> _EXERCISE DIRECTIONS_
Pick out each line with the word "Toggle" from the material that follows.

§ §

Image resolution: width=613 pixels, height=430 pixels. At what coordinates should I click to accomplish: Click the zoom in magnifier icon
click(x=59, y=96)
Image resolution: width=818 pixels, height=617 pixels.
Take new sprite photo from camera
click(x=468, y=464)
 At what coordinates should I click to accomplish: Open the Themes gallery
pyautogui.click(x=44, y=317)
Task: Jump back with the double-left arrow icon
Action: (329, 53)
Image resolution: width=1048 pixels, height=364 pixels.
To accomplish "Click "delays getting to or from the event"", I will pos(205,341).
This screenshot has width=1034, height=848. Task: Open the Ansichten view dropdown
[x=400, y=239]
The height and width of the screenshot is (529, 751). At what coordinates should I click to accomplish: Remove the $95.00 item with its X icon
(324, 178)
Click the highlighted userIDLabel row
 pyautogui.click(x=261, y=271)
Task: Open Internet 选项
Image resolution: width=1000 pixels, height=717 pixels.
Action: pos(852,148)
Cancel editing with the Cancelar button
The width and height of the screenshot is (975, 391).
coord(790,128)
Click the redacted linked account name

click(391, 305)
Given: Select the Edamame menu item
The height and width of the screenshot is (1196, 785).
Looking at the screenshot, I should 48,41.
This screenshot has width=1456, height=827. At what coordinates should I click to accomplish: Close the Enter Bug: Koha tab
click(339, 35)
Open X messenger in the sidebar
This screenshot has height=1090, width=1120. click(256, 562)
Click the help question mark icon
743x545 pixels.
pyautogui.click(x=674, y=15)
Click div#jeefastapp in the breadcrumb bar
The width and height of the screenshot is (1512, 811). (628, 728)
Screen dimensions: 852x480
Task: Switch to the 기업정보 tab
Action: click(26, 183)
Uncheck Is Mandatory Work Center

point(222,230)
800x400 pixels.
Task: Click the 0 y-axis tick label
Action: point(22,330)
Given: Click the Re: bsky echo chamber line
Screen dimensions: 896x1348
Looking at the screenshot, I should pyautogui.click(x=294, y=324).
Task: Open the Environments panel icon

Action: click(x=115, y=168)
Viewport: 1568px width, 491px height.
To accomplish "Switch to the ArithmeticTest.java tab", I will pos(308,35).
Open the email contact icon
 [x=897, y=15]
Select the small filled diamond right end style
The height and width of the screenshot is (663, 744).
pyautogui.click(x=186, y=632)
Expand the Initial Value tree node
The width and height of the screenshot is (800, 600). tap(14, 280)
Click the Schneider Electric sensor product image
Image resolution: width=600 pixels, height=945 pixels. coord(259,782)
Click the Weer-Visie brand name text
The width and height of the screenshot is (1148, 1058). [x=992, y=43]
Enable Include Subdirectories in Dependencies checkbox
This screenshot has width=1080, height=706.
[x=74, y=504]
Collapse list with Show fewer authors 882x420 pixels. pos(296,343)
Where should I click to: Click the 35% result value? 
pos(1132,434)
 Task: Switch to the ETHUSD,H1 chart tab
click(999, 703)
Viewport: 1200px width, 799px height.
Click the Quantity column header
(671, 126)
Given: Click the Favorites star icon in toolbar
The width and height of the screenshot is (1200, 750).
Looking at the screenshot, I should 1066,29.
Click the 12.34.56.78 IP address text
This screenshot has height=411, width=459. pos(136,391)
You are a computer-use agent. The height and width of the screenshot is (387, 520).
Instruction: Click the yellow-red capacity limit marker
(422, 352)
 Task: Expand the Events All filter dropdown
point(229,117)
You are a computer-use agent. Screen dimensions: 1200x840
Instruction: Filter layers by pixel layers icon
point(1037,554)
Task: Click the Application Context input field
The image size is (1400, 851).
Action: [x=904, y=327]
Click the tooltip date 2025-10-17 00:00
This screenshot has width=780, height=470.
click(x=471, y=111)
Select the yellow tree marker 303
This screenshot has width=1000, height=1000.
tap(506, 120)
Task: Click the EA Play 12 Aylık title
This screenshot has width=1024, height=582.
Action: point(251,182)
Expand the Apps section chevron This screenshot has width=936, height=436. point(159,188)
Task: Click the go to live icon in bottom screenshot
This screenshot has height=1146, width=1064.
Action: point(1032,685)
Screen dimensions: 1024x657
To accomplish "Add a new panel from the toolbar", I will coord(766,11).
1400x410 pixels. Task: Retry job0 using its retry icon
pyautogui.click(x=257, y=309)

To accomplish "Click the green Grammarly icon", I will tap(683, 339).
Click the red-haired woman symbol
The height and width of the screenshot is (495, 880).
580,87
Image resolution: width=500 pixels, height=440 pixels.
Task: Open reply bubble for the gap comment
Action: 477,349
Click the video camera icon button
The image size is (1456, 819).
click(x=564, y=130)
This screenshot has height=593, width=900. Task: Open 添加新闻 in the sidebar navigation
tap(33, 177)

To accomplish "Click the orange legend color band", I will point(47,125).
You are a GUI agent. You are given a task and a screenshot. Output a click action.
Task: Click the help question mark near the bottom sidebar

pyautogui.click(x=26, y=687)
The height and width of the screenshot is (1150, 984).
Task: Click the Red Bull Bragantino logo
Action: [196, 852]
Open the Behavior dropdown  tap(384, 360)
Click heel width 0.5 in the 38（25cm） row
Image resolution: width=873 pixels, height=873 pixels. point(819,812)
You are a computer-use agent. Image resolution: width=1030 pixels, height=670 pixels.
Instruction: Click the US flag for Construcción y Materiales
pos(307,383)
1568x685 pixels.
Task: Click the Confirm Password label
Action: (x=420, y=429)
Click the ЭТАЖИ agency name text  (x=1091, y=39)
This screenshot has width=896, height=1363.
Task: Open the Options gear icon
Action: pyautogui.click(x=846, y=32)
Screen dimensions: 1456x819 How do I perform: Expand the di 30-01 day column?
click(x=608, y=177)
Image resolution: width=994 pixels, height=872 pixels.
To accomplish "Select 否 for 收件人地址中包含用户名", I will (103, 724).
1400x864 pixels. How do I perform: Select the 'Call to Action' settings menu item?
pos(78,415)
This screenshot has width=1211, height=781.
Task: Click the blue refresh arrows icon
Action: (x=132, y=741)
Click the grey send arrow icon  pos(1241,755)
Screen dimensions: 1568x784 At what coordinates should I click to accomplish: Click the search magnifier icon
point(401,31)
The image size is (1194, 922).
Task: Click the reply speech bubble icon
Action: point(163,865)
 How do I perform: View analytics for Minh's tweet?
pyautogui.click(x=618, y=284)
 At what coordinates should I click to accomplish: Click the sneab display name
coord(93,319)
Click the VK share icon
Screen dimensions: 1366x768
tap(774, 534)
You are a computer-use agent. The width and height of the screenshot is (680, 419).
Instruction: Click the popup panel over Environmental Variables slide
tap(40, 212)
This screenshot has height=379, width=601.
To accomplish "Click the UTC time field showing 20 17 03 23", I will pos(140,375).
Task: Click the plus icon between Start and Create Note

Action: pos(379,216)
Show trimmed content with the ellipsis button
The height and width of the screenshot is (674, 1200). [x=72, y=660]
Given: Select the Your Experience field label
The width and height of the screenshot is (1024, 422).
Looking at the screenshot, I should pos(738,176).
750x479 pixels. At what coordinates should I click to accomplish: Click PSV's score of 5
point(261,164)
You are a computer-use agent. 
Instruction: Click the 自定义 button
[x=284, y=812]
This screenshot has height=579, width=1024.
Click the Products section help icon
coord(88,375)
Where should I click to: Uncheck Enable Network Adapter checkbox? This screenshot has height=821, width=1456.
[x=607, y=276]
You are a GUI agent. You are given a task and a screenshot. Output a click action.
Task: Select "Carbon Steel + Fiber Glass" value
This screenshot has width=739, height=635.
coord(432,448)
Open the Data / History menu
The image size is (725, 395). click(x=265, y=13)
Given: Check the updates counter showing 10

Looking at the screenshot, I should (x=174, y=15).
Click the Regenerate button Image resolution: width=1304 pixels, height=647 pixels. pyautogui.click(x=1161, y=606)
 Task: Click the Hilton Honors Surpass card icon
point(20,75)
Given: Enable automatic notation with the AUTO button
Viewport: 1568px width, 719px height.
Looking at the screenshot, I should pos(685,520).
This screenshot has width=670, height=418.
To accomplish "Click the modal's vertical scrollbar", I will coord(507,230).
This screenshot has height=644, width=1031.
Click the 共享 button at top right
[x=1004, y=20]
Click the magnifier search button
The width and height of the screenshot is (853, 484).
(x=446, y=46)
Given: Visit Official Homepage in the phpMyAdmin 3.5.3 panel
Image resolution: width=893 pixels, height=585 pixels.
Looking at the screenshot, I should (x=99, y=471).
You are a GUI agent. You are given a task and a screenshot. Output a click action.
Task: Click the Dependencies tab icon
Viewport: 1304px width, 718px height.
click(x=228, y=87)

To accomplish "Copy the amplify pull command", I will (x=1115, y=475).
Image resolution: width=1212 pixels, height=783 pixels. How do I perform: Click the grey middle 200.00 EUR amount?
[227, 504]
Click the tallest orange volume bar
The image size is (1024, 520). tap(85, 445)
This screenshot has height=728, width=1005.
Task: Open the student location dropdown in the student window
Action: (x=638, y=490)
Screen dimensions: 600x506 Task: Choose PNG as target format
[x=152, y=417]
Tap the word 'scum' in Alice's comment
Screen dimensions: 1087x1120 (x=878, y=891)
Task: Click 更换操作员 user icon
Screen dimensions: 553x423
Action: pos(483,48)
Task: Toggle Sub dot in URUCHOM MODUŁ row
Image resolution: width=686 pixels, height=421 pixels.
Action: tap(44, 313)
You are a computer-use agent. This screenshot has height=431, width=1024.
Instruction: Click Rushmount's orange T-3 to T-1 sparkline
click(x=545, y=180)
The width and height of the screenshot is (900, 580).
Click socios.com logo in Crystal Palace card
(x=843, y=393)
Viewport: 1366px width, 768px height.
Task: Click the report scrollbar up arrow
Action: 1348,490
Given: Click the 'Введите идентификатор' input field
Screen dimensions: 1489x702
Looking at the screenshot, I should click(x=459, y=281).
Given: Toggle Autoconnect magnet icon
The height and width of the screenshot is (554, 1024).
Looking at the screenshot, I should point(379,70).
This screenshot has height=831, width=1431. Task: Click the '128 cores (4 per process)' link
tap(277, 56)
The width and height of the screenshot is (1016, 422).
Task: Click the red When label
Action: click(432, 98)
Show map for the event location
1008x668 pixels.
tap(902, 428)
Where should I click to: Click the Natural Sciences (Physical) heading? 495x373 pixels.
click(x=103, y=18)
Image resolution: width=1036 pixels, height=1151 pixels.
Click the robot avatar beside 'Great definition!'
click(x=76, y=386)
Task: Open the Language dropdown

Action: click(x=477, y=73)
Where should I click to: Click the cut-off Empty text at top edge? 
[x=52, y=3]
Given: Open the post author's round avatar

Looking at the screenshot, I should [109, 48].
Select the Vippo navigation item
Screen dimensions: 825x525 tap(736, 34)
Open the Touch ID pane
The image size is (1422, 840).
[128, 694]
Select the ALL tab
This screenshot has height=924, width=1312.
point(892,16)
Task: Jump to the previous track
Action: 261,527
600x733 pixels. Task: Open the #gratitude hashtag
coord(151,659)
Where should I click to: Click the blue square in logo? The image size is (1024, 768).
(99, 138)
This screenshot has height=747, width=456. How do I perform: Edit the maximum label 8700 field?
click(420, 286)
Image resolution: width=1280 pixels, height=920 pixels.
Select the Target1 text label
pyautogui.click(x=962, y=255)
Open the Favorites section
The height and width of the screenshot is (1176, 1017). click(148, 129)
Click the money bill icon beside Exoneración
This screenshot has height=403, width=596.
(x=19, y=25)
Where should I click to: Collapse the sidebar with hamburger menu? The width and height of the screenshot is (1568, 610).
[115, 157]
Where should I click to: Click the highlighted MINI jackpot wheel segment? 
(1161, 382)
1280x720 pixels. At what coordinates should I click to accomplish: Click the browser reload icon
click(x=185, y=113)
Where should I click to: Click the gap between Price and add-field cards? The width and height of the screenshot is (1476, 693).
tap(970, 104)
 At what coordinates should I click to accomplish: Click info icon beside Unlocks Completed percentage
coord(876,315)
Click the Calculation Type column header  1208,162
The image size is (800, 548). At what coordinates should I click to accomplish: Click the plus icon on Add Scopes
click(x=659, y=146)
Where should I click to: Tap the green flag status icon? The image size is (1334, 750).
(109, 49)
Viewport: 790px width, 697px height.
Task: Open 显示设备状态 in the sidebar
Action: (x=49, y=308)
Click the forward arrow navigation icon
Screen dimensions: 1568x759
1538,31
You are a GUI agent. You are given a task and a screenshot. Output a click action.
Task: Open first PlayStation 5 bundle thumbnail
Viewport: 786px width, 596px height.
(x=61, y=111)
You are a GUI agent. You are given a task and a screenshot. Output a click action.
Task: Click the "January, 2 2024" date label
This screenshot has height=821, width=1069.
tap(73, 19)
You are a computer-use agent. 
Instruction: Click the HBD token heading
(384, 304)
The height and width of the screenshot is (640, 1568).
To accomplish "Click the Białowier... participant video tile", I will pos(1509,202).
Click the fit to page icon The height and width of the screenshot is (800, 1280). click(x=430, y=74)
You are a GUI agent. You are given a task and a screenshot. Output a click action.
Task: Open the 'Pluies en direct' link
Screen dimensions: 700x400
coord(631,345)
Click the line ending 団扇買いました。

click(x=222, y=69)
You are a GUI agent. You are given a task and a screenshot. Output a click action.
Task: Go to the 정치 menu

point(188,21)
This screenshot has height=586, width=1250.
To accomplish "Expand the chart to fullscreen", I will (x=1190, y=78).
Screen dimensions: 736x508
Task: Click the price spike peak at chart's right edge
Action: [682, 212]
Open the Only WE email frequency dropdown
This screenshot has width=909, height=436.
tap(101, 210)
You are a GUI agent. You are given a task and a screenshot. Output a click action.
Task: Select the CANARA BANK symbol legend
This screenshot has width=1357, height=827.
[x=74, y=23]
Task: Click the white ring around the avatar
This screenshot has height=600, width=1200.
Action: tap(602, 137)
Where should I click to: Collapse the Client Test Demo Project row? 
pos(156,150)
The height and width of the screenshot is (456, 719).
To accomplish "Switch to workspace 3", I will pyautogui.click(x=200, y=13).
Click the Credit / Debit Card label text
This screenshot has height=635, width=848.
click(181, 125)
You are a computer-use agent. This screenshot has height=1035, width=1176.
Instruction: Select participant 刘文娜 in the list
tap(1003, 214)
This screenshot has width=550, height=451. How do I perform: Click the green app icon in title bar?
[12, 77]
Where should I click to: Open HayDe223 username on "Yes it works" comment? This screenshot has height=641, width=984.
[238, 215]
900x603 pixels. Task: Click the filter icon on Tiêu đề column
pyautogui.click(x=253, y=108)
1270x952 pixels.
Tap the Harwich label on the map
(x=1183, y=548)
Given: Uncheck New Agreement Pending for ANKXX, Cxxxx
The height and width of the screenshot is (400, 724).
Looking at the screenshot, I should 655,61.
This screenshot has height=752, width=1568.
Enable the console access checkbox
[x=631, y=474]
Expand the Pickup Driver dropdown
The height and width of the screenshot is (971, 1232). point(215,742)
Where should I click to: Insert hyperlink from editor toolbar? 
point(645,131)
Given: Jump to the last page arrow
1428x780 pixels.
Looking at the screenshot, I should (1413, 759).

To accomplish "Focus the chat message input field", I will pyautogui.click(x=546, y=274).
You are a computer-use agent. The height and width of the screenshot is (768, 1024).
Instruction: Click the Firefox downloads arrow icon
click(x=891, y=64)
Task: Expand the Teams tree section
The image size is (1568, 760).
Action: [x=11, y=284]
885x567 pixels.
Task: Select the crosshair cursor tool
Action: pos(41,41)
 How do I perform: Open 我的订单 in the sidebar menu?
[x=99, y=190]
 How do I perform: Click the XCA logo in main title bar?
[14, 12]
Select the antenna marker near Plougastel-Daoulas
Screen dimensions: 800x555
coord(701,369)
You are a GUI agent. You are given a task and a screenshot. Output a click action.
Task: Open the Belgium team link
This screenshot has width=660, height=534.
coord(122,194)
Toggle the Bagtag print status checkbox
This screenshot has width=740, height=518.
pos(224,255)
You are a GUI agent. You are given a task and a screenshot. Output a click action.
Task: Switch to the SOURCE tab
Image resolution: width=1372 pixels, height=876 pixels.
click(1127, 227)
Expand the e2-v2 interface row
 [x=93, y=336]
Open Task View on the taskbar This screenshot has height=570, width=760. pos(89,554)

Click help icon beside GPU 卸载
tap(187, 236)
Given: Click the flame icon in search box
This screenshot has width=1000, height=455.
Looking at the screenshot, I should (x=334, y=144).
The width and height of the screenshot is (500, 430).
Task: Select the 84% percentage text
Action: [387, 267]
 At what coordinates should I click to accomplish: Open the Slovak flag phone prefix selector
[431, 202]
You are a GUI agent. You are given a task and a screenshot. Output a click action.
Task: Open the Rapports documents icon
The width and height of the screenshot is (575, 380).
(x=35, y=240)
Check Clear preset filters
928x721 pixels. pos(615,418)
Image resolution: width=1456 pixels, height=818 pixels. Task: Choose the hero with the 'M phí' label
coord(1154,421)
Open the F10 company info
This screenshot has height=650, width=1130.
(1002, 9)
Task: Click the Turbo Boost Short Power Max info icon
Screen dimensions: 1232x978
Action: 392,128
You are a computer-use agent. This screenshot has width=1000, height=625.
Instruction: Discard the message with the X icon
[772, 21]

§ §

> _TASK RESPONSE_
Task: Toggle Sub dot in URUCHOM MODUŁ row
Given: Toggle Autoconnect magnet icon
Toggle the Bagtag print status checkbox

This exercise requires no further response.